═══ Data provided ═══
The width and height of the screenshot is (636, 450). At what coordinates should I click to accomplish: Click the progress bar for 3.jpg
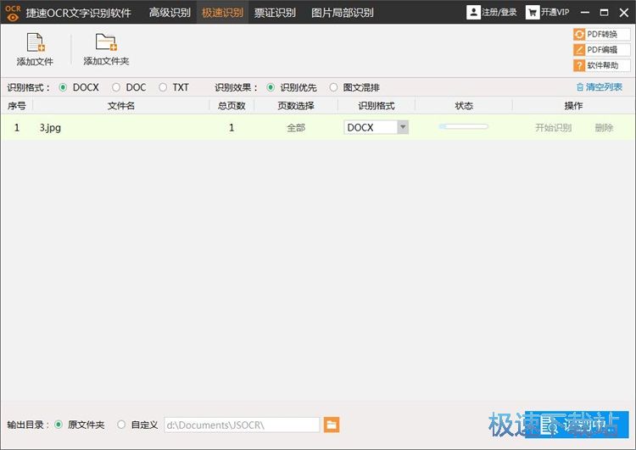[x=463, y=127]
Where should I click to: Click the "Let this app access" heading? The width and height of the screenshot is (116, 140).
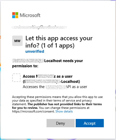click(x=59, y=38)
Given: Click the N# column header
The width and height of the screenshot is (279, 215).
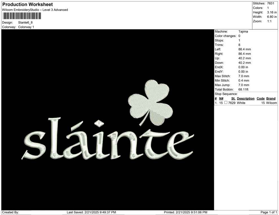Looking at the screenshot, I should (x=222, y=98).
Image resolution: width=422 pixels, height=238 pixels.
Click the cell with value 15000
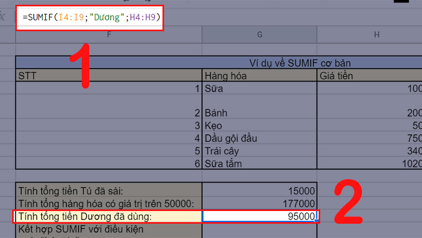[x=259, y=191]
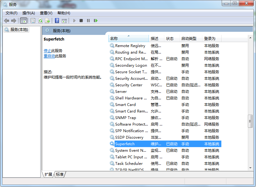This screenshot has height=187, width=256.
Task: Open Help with the blue question-mark icon
Action: point(57,21)
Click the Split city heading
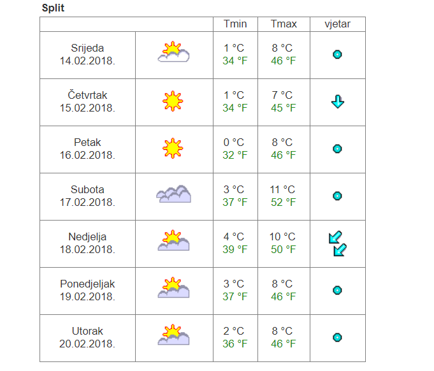The height and width of the screenshot is (371, 434). [53, 8]
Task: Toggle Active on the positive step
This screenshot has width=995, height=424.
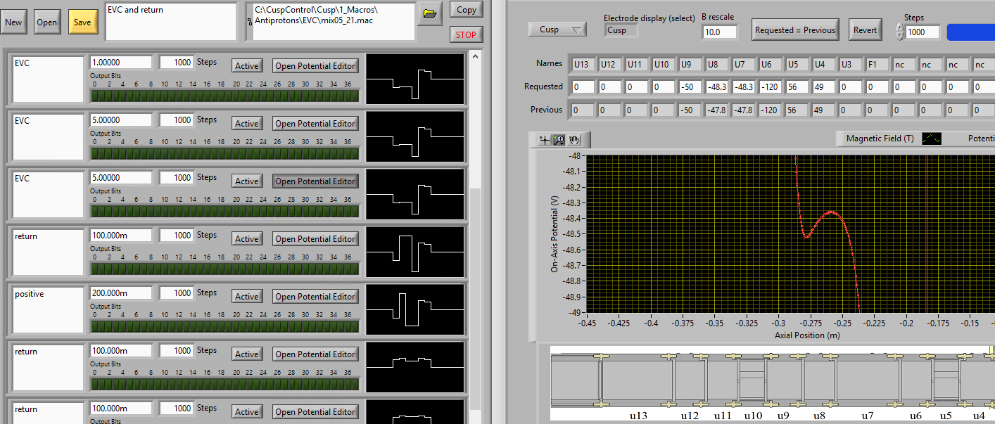Action: click(247, 297)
═══
◆ **Exercise requirements**
Leaving every picture out, write out exactly the lines from the beginning of the listing above to the line with "Task: Toggle Active on the positive step", inclusive.

◆ **Finished exercise**
The width and height of the screenshot is (636, 450). At what coordinates should I click to accomplish: Click the progress bar for 3.jpg
[x=463, y=127]
Where should I click to: Click the "Let this app access" heading? The width and height of the screenshot is (116, 140).
click(x=59, y=38)
Given: Click the N# column header
The width and height of the screenshot is (279, 215).
Looking at the screenshot, I should (x=222, y=98).
Image resolution: width=422 pixels, height=238 pixels.
Click the cell with value 15000
[x=259, y=191]
This screenshot has height=187, width=256.
Task: Open Help with the blue question-mark icon
Action: point(57,21)
Click the Split city heading
The height and width of the screenshot is (371, 434). [53, 8]
Task: Toggle Active on the positive step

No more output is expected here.